_WHAT YOU HAVE TO DO_
Update the rows below by changing every "notification bell icon" to "alerts bell icon", keeping everything else the same.

-------- INPUT DATA --------

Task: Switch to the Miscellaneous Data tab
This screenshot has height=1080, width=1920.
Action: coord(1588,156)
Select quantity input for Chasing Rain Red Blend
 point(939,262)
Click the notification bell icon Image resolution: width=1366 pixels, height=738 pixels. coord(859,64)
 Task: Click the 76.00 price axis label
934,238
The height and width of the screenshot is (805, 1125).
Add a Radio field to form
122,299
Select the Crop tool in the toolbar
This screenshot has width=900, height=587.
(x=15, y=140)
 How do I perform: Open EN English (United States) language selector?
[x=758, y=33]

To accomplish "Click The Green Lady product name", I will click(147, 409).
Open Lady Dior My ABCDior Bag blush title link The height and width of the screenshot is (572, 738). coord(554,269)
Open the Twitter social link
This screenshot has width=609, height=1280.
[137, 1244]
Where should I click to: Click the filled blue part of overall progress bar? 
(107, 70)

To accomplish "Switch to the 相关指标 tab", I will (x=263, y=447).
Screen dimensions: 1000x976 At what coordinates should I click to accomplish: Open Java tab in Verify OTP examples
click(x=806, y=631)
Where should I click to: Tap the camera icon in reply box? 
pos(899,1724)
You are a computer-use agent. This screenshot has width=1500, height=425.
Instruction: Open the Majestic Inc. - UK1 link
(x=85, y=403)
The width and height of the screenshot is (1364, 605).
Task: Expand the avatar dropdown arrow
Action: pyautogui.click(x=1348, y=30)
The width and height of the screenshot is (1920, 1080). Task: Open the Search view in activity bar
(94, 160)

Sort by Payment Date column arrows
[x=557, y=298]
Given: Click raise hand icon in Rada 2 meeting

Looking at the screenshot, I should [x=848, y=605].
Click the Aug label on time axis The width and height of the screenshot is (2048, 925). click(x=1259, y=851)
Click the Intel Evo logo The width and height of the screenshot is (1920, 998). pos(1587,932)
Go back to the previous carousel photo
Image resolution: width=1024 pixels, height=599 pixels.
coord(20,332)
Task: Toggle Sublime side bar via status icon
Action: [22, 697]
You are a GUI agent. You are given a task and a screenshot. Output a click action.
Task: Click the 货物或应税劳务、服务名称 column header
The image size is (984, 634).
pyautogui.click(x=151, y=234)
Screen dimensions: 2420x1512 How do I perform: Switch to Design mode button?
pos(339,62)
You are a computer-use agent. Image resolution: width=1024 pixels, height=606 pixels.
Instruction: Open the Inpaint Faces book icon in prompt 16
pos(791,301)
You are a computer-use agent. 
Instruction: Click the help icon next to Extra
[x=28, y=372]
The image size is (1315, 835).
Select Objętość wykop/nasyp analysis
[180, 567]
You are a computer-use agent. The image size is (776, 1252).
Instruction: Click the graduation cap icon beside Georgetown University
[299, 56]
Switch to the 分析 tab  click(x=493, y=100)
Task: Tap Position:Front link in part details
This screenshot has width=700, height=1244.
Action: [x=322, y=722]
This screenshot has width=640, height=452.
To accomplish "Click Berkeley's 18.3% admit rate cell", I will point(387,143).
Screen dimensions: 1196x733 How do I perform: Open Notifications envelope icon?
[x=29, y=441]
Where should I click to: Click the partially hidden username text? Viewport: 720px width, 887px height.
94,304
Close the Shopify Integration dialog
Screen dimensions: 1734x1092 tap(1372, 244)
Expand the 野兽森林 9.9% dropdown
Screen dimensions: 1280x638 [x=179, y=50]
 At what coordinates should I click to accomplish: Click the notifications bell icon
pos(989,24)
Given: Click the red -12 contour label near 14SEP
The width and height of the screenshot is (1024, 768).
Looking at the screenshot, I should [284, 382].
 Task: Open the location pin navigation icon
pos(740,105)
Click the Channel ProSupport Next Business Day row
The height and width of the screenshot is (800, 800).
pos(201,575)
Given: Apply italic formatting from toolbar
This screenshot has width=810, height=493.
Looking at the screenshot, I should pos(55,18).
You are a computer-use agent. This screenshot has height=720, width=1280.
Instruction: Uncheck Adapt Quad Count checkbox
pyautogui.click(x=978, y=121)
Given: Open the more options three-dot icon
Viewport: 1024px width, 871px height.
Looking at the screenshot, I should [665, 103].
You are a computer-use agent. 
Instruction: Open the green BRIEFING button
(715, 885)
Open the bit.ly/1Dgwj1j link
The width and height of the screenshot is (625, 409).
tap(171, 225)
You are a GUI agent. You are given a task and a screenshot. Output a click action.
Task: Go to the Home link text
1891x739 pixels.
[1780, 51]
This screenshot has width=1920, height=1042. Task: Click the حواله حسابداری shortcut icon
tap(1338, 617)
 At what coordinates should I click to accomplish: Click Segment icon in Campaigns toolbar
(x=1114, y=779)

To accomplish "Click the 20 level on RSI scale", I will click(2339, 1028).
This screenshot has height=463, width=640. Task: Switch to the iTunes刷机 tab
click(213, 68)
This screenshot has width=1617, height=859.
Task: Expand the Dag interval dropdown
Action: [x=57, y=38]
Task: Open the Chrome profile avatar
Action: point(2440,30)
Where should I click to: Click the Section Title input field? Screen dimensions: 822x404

--------

_EXERCISE OUTPUT_
Task: Switch to the Miscellaneous Data tab
This screenshot has height=1080, width=1920.
Action: coord(1588,156)
Select quantity input for Chasing Rain Red Blend
 point(939,262)
Click the alerts bell icon Image resolution: width=1366 pixels, height=738 pixels. coord(859,64)
 Task: Click the 76.00 price axis label
934,238
The height and width of the screenshot is (805, 1125).
Add a Radio field to form
122,299
Select the Crop tool in the toolbar
This screenshot has width=900, height=587.
(x=15, y=140)
 How do I perform: Open EN English (United States) language selector?
[x=758, y=33]

To accomplish "Click The Green Lady product name", I will click(147, 409).
Open Lady Dior My ABCDior Bag blush title link The height and width of the screenshot is (572, 738). coord(554,269)
Open the Twitter social link
This screenshot has width=609, height=1280.
[137, 1244]
Where should I click to: Click the filled blue part of overall progress bar? 
(107, 70)

To accomplish "Switch to the 相关指标 tab", I will (x=263, y=447).
Screen dimensions: 1000x976 At what coordinates should I click to accomplish: Open Java tab in Verify OTP examples
click(x=806, y=631)
Where should I click to: Tap the camera icon in reply box? 
pos(899,1724)
You are a computer-use agent. This screenshot has width=1500, height=425.
Instruction: Open the Majestic Inc. - UK1 link
(x=85, y=403)
The width and height of the screenshot is (1364, 605).
Task: Expand the avatar dropdown arrow
Action: pyautogui.click(x=1348, y=30)
The width and height of the screenshot is (1920, 1080). Task: Open the Search view in activity bar
(94, 160)

Sort by Payment Date column arrows
[x=557, y=298]
Given: Click raise hand icon in Rada 2 meeting

Looking at the screenshot, I should [x=848, y=605].
Click the Aug label on time axis The width and height of the screenshot is (2048, 925). click(x=1259, y=851)
Click the Intel Evo logo The width and height of the screenshot is (1920, 998). pos(1587,932)
Go back to the previous carousel photo
Image resolution: width=1024 pixels, height=599 pixels.
coord(20,332)
Task: Toggle Sublime side bar via status icon
Action: [22, 697]
You are a GUI agent. You are given a task and a screenshot. Output a click action.
Task: Click the 货物或应税劳务、服务名称 column header
The image size is (984, 634).
pyautogui.click(x=151, y=234)
Screen dimensions: 2420x1512 How do I perform: Switch to Design mode button?
pos(339,62)
You are a computer-use agent. Image resolution: width=1024 pixels, height=606 pixels.
Instruction: Open the Inpaint Faces book icon in prompt 16
pos(791,301)
You are a computer-use agent. 
Instruction: Click the help icon next to Extra
[x=28, y=372]
The image size is (1315, 835).
Select Objętość wykop/nasyp analysis
[180, 567]
You are a computer-use agent. The image size is (776, 1252).
Instruction: Click the graduation cap icon beside Georgetown University
[299, 56]
Switch to the 分析 tab  click(x=493, y=100)
Task: Tap Position:Front link in part details
This screenshot has width=700, height=1244.
Action: [x=322, y=722]
This screenshot has width=640, height=452.
To accomplish "Click Berkeley's 18.3% admit rate cell", I will point(387,143).
Screen dimensions: 1196x733 How do I perform: Open Notifications envelope icon?
[x=29, y=441]
Where should I click to: Click the partially hidden username text? Viewport: 720px width, 887px height.
94,304
Close the Shopify Integration dialog
Screen dimensions: 1734x1092 tap(1372, 244)
Expand the 野兽森林 9.9% dropdown
Screen dimensions: 1280x638 [x=179, y=50]
 At what coordinates should I click to accomplish: Click the notifications bell icon
pos(989,24)
Given: Click the red -12 contour label near 14SEP
The width and height of the screenshot is (1024, 768).
Looking at the screenshot, I should [284, 382].
 Task: Open the location pin navigation icon
pos(740,105)
Click the Channel ProSupport Next Business Day row
The height and width of the screenshot is (800, 800).
pos(201,575)
Given: Apply italic formatting from toolbar
This screenshot has width=810, height=493.
Looking at the screenshot, I should pos(55,18).
You are a computer-use agent. This screenshot has height=720, width=1280.
Instruction: Uncheck Adapt Quad Count checkbox
pyautogui.click(x=978, y=121)
Given: Open the more options three-dot icon
Viewport: 1024px width, 871px height.
Looking at the screenshot, I should [665, 103].
You are a computer-use agent. 
Instruction: Open the green BRIEFING button
(715, 885)
Open the bit.ly/1Dgwj1j link
The width and height of the screenshot is (625, 409).
tap(171, 225)
You are a GUI agent. You are given a task and a screenshot. Output a click action.
Task: Go to the Home link text
1891x739 pixels.
[1780, 51]
This screenshot has width=1920, height=1042. Task: Click the حواله حسابداری shortcut icon
tap(1338, 617)
 At what coordinates should I click to accomplish: Click Segment icon in Campaigns toolbar
(x=1114, y=779)

To accomplish "Click the 20 level on RSI scale", I will click(2339, 1028).
This screenshot has height=463, width=640. Task: Switch to the iTunes刷机 tab
click(213, 68)
This screenshot has width=1617, height=859.
Task: Expand the Dag interval dropdown
Action: [x=57, y=38]
Task: Open the Chrome profile avatar
Action: point(2440,30)
Where should I click to: Click the Section Title input field? Screen dimensions: 822x404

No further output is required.